Hyperthermia, the use of heat, is being studied in conjunction with
radiation therapy. Researchers have found that the combination of
heat and radiation can increase the response rate of some tumors.
Researchers are also studying the use of radiolabeled antibodies to
deliver doses of radiation directly to the cancer site (radioimmunotherapy).
Antibodies are highly specific proteins that are made by the body in
response to the presence of antigens (substances recognized as
foreign by the immune system). Some tumor cells contain specific
antigens that trigger the production of tumor-specific antibodies.

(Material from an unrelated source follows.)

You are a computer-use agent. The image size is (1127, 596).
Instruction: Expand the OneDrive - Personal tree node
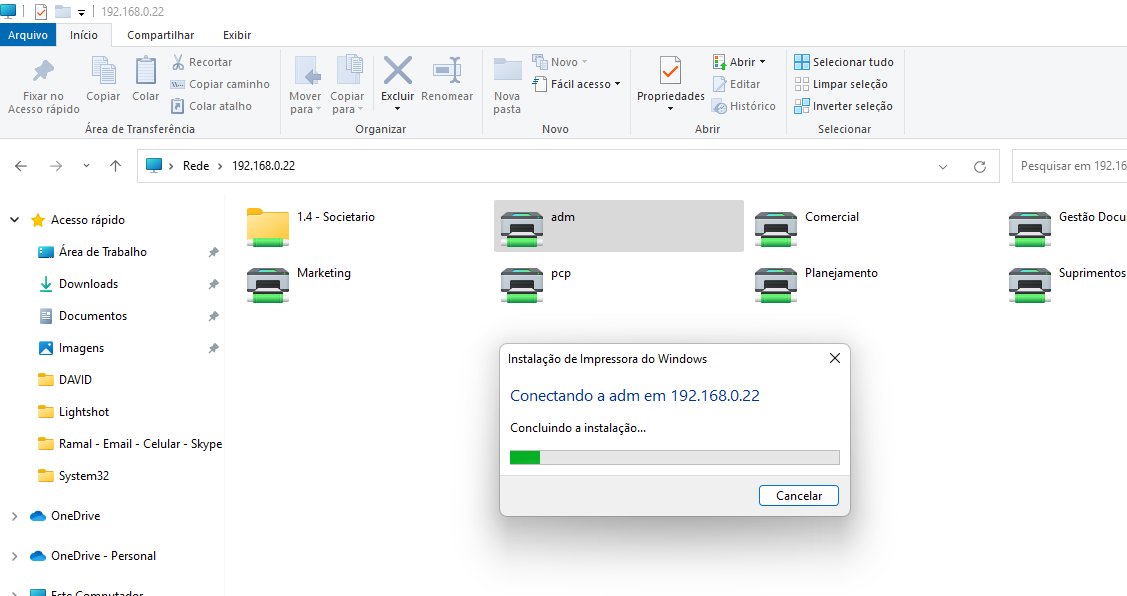click(14, 556)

Large quantities of these antibodies can be made in the laboratory
and attached to radioactive substances (a process known as
radiolabeling). Once injected into the body, the antibodies seek out
cancer cells, which are destroyed by the radiation. This approach
can minimize the risk of radiation damage to healthy cells.
The
success of this technique depends on identifying appropriate
radioactive substances and determining the safe and effective dose
of radiation that can be delivered in this way. Two
radioimmunotherapy treatments, ibritumomab tiuxetan (Zevalin®) and
tositumomab and iodine 131 tositumomab (Bexxar®), have been approved
for advanced adult non-Hodgkin’s lymphoma (NHL). Clinical trials of
radioimmunotherapy are under way with a number of cancers, including
leukemia, NHL, colorectal cancer, and cancers of the liver, lung,
brain, prostate, thyroid, breast, ovary, and pancreas.
Scientific advances have led to the discovery of new targets that
are being investigated to attract radioactive materials directly to
cancer cells. Laboratory and clinical research is in progress using
the new molecular therapeutic agents, such as gefitinib (Iressa®)
and imatinib mesylate (Gleevec®), with radiation therapy.